[TEXT BLOCK — start]

Saturday, April 22, 2017

Some things from 64 hours in a children's hospital

London is ok now. So I can write about this now. She started wheezing Sunday morning and by 9 that night it was uncontrollable. We checked in at the ER at one of our two local children's hospitals (we are so lucky considering the size of our city that we have two excellent children's hospitals) around 10:30 that night.

*Easter night in a children's ER is surprisingly empty.

*Children's hospital's nurses in the ER are nice but registration staff are as gruff as they are in normal ERs.

*A staff doctor with a stutter makes me want to assist her in communication.

*Time passes both quickly and slowly. The moments drag but the hours fly and I don't know how I made it from somewhere around midnight until 4 in the morning.

*Twelve year olds do not want you to take their picture when they are in the ER.

*It's been so long since I had my first IV, and I've had so so many since that first one, that it was hard to live through her as she got her first one. Especially when the first line blew and the nurse got a phlebotomist to do it again and there was blood all over the bed.

*Twelve year olds, however, can be notional and like the idea of hospital beds and how they go up and down at different spots and wheel around and raise up and have rails and so forth. Very entertaining.

[TEXT BLOCK — finish]
[GIVEN ENTRIES — start]

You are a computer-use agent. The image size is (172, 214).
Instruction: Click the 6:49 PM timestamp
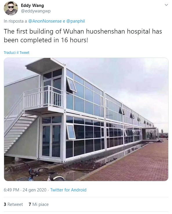pos(12,190)
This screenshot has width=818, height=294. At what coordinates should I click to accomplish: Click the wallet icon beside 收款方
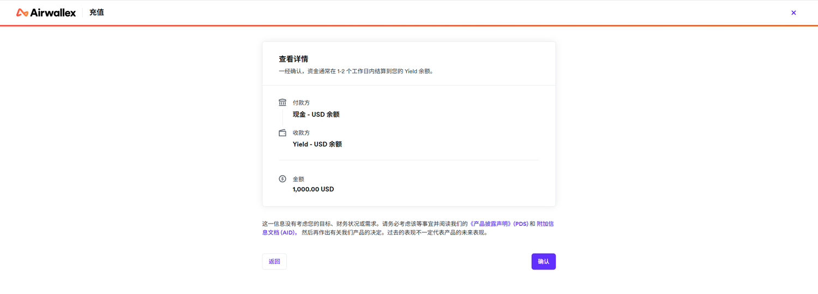[x=282, y=133]
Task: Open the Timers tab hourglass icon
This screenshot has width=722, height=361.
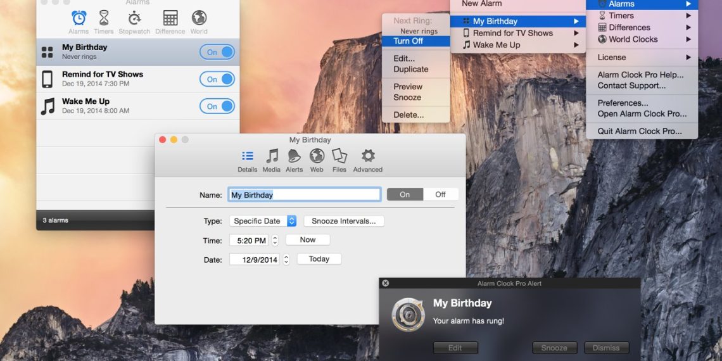Action: coord(104,20)
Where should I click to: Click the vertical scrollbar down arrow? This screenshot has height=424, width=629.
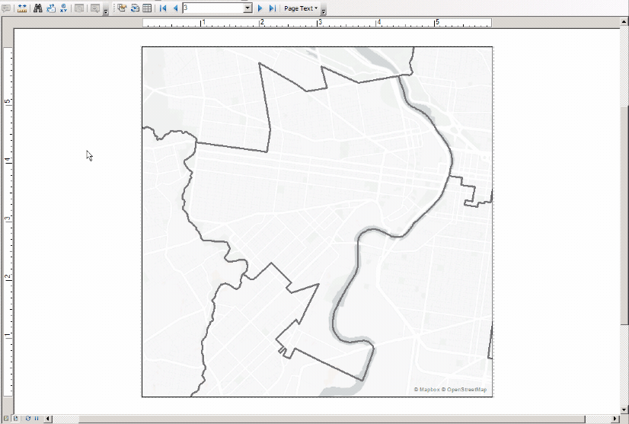click(624, 407)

[GIVEN ENTRIES — finish]

_REQUIRED TASKS_
• 1. In the post about the children's hospital stay, why does the writer say it was hard to live through the girl's first IV?
• 2. Answer these questions from the post about the children's hospital stay:
(a) Around what time did they check in at the ER?
(b) On what night of the year was the children's ER surprisingly empty?
(c) Whom did the nurse get to redo the IV after the first line blew?
• 3. From the hospital post, reproduce the stretch from "Some things from" through "is surprisingly empty.".

_SOLUTIONS TO THE TASKS_
• 1. The writer says it has been so long since their own first IV, and they have had so many since, that watching her get her first one was hard. It was especially hard when the first line blew, a phlebotomist had to do it again, and there was blood all over the bed.

• 2.
(a) Around 10:30 that night.
(b) Easter night.
(c) A phlebotomist.

• 3.
Some things from 64 hours in a children's hospital

London is ok now. So I can write about this now. She started wheezing Sunday morning and by 9 that night it was uncontrollable. We checked in at the ER at one of our two local children's hospitals (we are so lucky considering the size of our city that we have two excellent children's hospitals) around 10:30 that night.

*Easter night in a children's ER is surprisingly empty.